### 文章:
[Python] Python GIL 的問題

2014-12-05 ephrain Comments 0 Comment

最近因為要在讀書會報告的關係，稍微看了一下 Python GIL 的相關資料～

有興趣的人可以先參考下列的資料：

– python wiki: GlobalInterpretLock

– Inside the python GIL (pdf)、video

– Understanding the python GIL (pdf)、video

– Interactive GIL Visualization

簡單整理一下：

GIL 是什麼？

GIL 是 Global Interpreter Lock 的縮寫。

它是 CPython 實作上出現的一個 lock，在執行 python bytecode 時，

皆需拿到 GIL 之後才能執行～但在在做 I/O 時會放掉～

同時，每根 thread 在執行預設 100 個 tick 之後，也會放掉 GIL 再重新取得，

好讓其他 thread 有機會拿到～

為什麼會有 GIL 的出現？

因為 CPython 在實作時，有些內部的資料結構不是 thread-safe 的，

因此就用一個 global lock 來保護。

GIL 會影響其他的 python interpreter 嗎？

GIL 只存在於 CPython，其他如 PyPy、IronPython、Jython 是沒有這個問題的。

GIL 造成了什麼問題？

這個有點難回答，因為它造成了好幾個問題 😛

1. 首先最明顯的，是 multi-threaded 的程式無法充分利用到多個 CPU 的好處。

原本預期的是每個 CPU 在同一時間執行不同的 thread，好讓整體的執行時間縮短，

但因為每根 thread 都要拿到 GIL 才能執行 python bytecode，

因此事實上同時只會有一個 thread 在執行 python bytecode，

多個 CPU 完全沒有用處…

2. 即使在單一 CPU 執行 single-threaded 的程式，效率也受到影響。

這是因為每 100 個 tick 後就會放掉 GIL 再重新取得，

雖然沒有其他的 thread 會來搶，但是放掉/取得 GIL 的動作都是多餘的負擔。

(這個狀況在多 CPU 上執行 single-threaded 程式也是類似)

3. 在單一 CPU 執行 multi-threaded 程式，thread 越多效率越差。

這是因為 GIL 還被某個 thread 咬住的時候，OS 可能會把另一根 thread 叫起來執行，

但這 thread 因為沒有 GIL 所以只能等，

而已咬住 GIL 的 thread 也得等到 OS 挑中它時才能繼續執行。

因此 thread 數目越多時，等待 GIL 與等待被 OS 挑中執行的時間會越拉長。

4. 在多 CPU 上執行 mult-threaded 程式時，問題更加嚴重。

每顆 CPU 可能都挑了一個 thread 來執行，但因為 GIL 無法拿到而只能等，浪費了 CPU 資源。

(這浪費掉的 CPU 資源原本可能可以給其他程式使用)

就算咬住 GIL 的 thread 在 100 tick 時放掉了 GIL，也會有多個 thread 同時來搶

(真的是同時，因為有好幾個 CPU 同時在執行搶 GIL)，

但因為放掉 GIL 時會發出 signal 給其他 thread，其他 thread 醒來需要時間，

因此很有可能原本咬住 GIL 的 thread 就又搶到 GIL 了，

導致其他 thread 的 response time 拉長～

5. 因為 signal 只能被主 thread 處理，

因此如果主 thread 一直拿不到 GIL 時，signal 的處理會延遲…

這就是為什麼 multi-threaded python 程式按 Ctrl-C 時，程式常常會停不下來的原因。

自己寫了一個小小的測試程式，來比較看看 GIL 的影響～

import os
import subprocess
import sys
import thread
import threading
import time
cpu_loop_count = 200000000
io_loop_count  = 10000000
num_cpu_thread = int(sys.argv[1])

### 所附條目:
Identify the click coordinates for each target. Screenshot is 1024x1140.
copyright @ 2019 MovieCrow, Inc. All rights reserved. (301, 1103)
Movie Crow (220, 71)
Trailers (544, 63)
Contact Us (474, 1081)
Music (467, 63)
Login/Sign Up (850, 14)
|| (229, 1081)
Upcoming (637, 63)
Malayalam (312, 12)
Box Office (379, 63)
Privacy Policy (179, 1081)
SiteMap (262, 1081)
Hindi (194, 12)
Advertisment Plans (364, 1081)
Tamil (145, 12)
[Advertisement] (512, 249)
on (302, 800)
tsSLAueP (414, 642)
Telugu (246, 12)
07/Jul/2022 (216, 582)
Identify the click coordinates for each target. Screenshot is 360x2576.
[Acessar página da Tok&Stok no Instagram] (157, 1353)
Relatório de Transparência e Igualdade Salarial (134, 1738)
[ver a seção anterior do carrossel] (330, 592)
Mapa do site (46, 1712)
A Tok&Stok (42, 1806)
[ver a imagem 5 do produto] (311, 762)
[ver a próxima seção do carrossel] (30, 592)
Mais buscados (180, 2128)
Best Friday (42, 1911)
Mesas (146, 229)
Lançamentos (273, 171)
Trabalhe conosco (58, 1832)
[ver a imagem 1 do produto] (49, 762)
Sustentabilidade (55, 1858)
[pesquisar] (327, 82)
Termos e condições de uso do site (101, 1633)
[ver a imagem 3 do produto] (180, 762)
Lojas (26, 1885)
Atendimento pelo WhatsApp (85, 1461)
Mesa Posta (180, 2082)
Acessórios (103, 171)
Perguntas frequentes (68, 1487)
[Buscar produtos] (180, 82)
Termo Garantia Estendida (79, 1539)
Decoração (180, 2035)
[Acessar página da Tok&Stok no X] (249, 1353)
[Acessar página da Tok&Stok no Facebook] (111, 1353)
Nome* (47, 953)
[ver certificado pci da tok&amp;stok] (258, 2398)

### 理解測驗:
a: 根據文章，每根 thread 預設執行多少個 tick 之後會放掉 GIL 再重新取得？
b: 依照文章的說明，multi-threaded 的 python 程式按下 Ctrl-C 時為什麼常常停不下來？
作答時不需要參考這些條目。

### 參考解答:
a: 預設 100 個 tick。

b: signal 只能由主 thread 處理。如果主 thread 一直拿不到 GIL，signal 的處理就會延遲，所以程式常常停不下來。